▸ Aufgabenliste:
[a] Gib aus dem Abschnitt zur Strommarktreform den Bereich von "Der Abstimmung vorausgegangen" bis "das Parlament passierte." wörtlich wieder.
[b] Welche Staaten nennt der Abschnitt zur Strommarktreform mit ihrem Ländernamen? Führe alle auf.
[c] Übersetze folgenden Satz aus dem Abschnitt zur Strommarktreform ins Englische: „Auch im EU-Energierat herrscht zu diesem Thema noch keine Einigung: EU-Mitgliedstaaten wie Deutschland oder Österreich befürchten einen Wettbewerbsnachteil und ein Ausbremsen des Ausbaus der Erneuerbaren, falls die Atomkraft wie von Frankreich gewünscht auch für Anlagen im Bestand förderfähig ist.“

▸ Zitierter Abschnitt:
┏━━

Der Abstimmung vorausgegangen war ein am 12. September eingereichter Einspruch von rund 180 Parlamentarier*innen mit dem Ziel einer Prüfung des Verhandlungsmandats, das bereits im Juli durch eine zweite Abstimmung im Industrieausschuss (ITRE) erteilt worden war. Zwar wurde der Einspruch abgelehnt, das Abstimmungsergebnis fiel jedoch dementsprechend knapp aus: Nur 366 der 705 Abgeordneten stimmten für den Kompromissvorschlag, der ohne weitere inhaltliche Debatte und die Möglichkeit, Änderungsanträge einzubringen, das Parlament passierte.

Der Chefverhandler des EU-Parlaments für die Strommarktreform, der Spanier Nicolás Casares von der S&D-Fraktion, bezeichnete den Versuch, das Verhandlungsmandat infrage zu stellen, als „nicht immer pro-europäisch oder pro-Dekarbonisierung“.

Der ewige Spaltpilz: Die Förderung der Atomkraft

Tatsächlich äußerte der französische Abgeordnete Christophe Grudler (Renew), der den Einspruch initiierte, gegenüber dem Nachrichtenportal „Euractiv France“ die Kritik, dass die nun verabschiedete Position des Parlaments die Finanzierungsmöglichkeiten für den Bau neuer Kernreaktoren und für die Verlängerung der Laufzeit bestehender Reaktoren einschränke. Er benennt damit einen zentralen Streitpunkt: Die Position der EU-Kommission zur Strommarktreform sieht vor, dass bestehende Atomkraftwerke durch die sogenannten Differenzverträge (CfDs) ohne besondere Bedingungen gefördert werden können. Das Mandat des EU-Parlaments hingegen möchte mit den CfDs ausschließlich neue Anlagen, Repowering sowie zusätzliche Energiekapazität bei Laufzeitverlängerung abdecken. Auch im EU-Energierat herrscht zu diesem Thema noch keine Einigung: EU-Mitgliedstaaten wie Deutschland oder Österreich befürchten einen Wettbewerbsnachteil und ein Ausbremsen des Ausbaus der Erneuerbaren, falls die Atomkraft wie von Frankreich gewünscht auch für Anlagen im Bestand förderfähig ist.

┗━━

▸ Rohdaten:
┏━━

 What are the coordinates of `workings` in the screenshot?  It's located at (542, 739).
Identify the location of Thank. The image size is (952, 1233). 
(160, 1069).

┗━━

▸ Schriftliche Antworten:
[a]
Der Abstimmung vorausgegangen war ein am 12. September eingereichter Einspruch von rund 180 Parlamentarier*innen mit dem Ziel einer Prüfung des Verhandlungsmandats, das bereits im Juli durch eine zweite Abstimmung im Industrieausschuss (ITRE) erteilt worden war. Zwar wurde der Einspruch abgelehnt, das Abstimmungsergebnis fiel jedoch dementsprechend knapp aus: Nur 366 der 705 Abgeordneten stimmten für den Kompromissvorschlag, der ohne weitere inhaltliche Debatte und die Möglichkeit, Änderungsanträge einzubringen, das Parlament passierte.

[b] Deutschland, Österreich, Frankreich

[c] There is still no agreement on this issue in the EU Energy Council either: EU member states such as Germany or Austria fear a competitive disadvantage and a slowdown in the expansion of renewables if, as France wants, nuclear power is eligible for support for existing plants as well.